THE PROBLEM: Return every line of the data that contains the word "icon", matching its case exactly.

─── SOURCE MATERIAL ───

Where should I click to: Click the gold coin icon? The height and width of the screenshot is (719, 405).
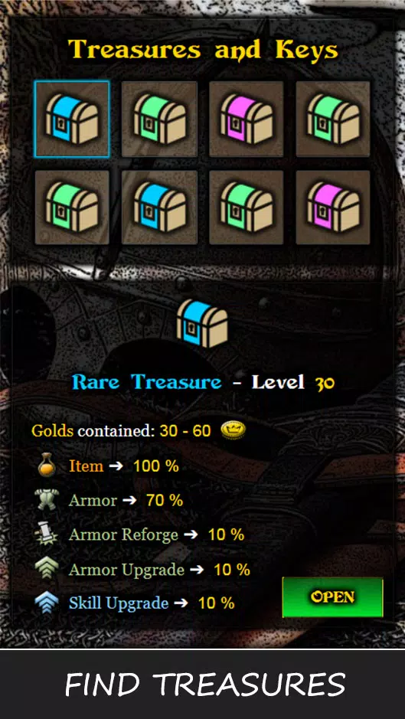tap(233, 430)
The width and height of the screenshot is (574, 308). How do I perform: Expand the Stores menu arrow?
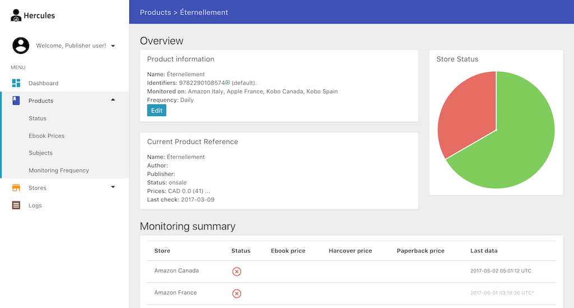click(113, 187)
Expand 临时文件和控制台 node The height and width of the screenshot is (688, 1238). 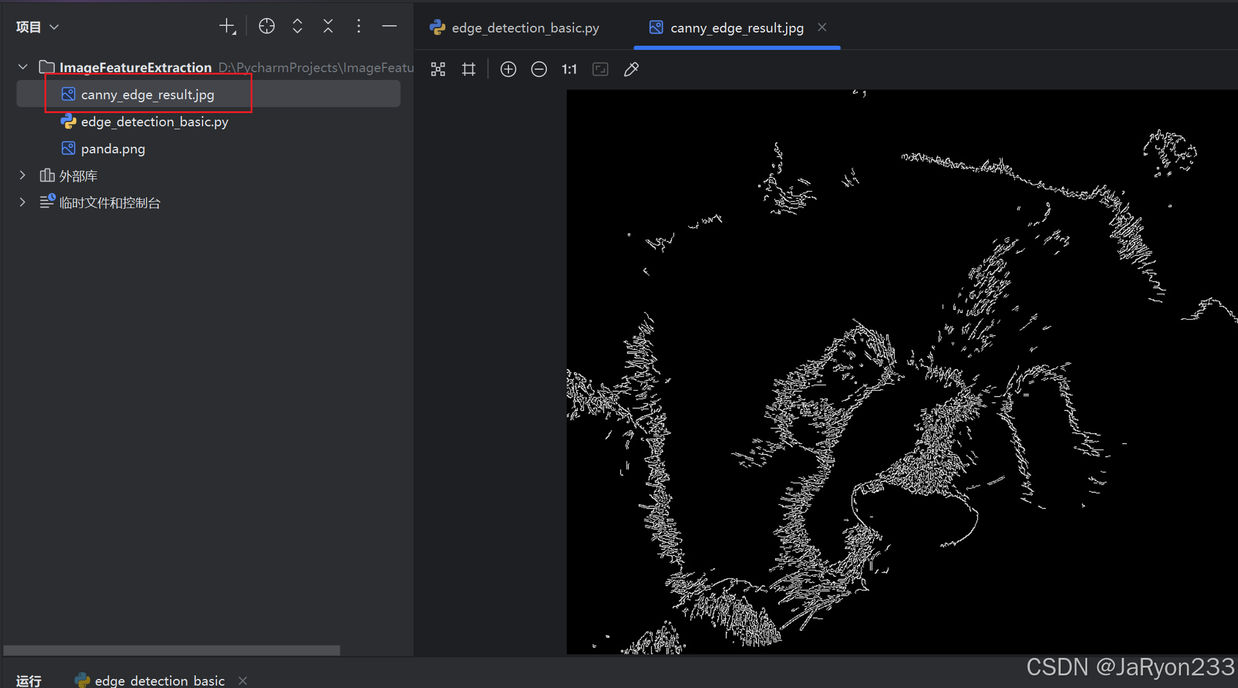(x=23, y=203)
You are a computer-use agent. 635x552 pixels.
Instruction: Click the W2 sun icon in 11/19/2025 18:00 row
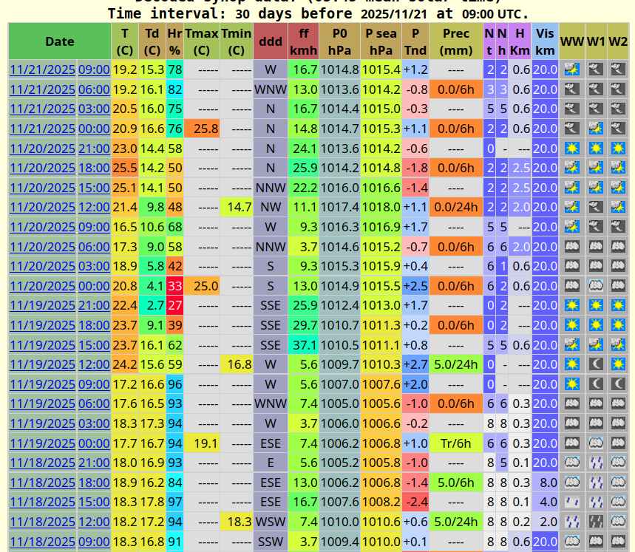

───

ANSWER IN FULL:
Where should I click to: Click the gold coin icon? The height and width of the screenshot is (719, 405).
Instruction: Click the W2 sun icon in 11/19/2025 18:00 row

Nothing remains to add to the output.